If you have a read-only system media (KISS) or the trusted platform functionality (TPM - the complex way with its security holes) you must reboot before doing the update! Your system could be infected in memory and you have to reboot in a clean state before update. Booting after the update is useless from security point of view. After that you need a safe (bug-free) update-process where you must set your system-media temporarly to read-write mode (KISS) or trust the software do the complex resigning of the boot system if that is included.
If you haven't that read-only functionality, you must reinstall your system to a fresh state or the last backup after the last update before starting the update process.
You do not go this way? Congratulation! Your system may still be infected and is not safe.
If your system is always online and attackable? Congratulation again! You need to be offline during reboot or reinstallation und during the update process.
Additionally some vendors deliver you broken updates, which let your system in an unusable state. Welcome to the real life. I guess this vendors do not follow the KISS way. Unfortunately even the big linux distros leaved the KISS way and replaced initV (KISS) by systemd (not-KISS). So if the systemd updates itself (to fix its bugs) and you have not enough memory or disk, you will left with an unbootable system. Well done!

If you need help, search people which use KISS-software (p.e. linux without systemd). You may recognize them if you got HTML-free emails (KISS) with no attachements from them.

If you do not know, which system is more KISS than another, look at the overall system size. Smaller is more likely simpler.

Separation as security method

If you want to build a secure device, take a old computer, add a systemd-free linux distribution like devuan from www.devuan.org to it, install gnupg and openssl and take it offline or use a bootable memory stick with a similar system. Transfer simple formats (ASCII-text is the best) to that offline system for encryption/decryption via writable transfer-stick.
Do not use complex file formats (like pdf) for signing, make detached signatures (its a signed file-hash only). You must be able to verify the text or file or its hash which you want to sign or encrypt. This is against unwanted changes. Therefore encryption devices need to have a human readable display and at minimum a yes/no keyboard.
Such an extra encryption device is the way using separation principle for security. The extra device is the secured zone which does all encryptions or signing. If you do this, you go from 1% safety to 99% safety. The often proposed two-factor authorization is more like going from 1% safety to 2% safety. Its only for the web-login-safety as a small part of the overall safety.

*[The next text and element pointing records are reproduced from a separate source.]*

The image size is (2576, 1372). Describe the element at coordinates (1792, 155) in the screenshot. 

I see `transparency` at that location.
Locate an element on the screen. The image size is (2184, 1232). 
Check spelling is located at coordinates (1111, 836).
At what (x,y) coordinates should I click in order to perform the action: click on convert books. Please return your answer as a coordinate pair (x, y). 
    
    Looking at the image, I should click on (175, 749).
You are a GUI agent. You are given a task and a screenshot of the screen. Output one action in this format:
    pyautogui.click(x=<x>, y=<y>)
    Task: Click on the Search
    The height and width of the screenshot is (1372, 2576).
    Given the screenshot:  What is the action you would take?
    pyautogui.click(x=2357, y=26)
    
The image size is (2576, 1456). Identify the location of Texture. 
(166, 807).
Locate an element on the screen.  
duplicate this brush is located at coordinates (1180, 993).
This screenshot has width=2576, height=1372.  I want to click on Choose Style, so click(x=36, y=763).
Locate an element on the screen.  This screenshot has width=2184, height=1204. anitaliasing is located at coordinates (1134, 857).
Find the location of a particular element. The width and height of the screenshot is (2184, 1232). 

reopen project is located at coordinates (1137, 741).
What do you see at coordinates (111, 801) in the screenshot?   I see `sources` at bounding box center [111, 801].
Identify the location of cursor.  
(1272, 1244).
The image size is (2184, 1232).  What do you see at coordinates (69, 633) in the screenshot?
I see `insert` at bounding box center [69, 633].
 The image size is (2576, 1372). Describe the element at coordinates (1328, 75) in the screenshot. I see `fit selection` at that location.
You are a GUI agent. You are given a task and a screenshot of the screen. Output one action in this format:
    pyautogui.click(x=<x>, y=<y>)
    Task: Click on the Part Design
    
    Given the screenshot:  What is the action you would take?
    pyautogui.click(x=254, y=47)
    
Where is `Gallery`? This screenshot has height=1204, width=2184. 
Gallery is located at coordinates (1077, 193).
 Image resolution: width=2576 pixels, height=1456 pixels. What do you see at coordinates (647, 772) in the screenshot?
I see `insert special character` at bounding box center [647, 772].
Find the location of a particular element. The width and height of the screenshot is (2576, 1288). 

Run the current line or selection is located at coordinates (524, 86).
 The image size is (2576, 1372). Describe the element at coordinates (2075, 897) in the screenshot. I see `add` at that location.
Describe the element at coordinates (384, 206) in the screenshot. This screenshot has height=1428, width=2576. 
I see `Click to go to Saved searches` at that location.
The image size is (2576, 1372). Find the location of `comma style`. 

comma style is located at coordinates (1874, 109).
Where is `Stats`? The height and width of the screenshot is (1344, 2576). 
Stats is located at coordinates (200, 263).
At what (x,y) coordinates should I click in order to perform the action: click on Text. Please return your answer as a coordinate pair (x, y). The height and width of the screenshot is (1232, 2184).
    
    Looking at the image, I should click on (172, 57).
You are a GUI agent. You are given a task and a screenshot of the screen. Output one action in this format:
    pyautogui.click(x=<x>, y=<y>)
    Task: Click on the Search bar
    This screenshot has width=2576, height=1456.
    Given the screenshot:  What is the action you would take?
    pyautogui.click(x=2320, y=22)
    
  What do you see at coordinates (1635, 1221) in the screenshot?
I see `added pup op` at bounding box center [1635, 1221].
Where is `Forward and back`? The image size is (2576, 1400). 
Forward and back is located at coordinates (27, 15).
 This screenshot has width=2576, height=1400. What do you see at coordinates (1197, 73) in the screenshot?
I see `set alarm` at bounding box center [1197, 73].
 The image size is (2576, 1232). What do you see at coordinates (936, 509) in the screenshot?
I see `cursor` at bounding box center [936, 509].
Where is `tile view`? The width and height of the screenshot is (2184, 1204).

For webtraffic I do not know a practical solution. Install NoScript-plugin and disable all default trusted website entries as a minimum. Never execute code (JavaScript et al.) from the web. Also disable all unneeded webbrowser functionality which causes additional traffic for marketing and pseudo-safety which is difficult. Most webbrowser are the opposit to KISS and websites do there own, to require bad functionalities. If you need that bad websites, access them from extra machines made for the dark world (bootet from read-only media).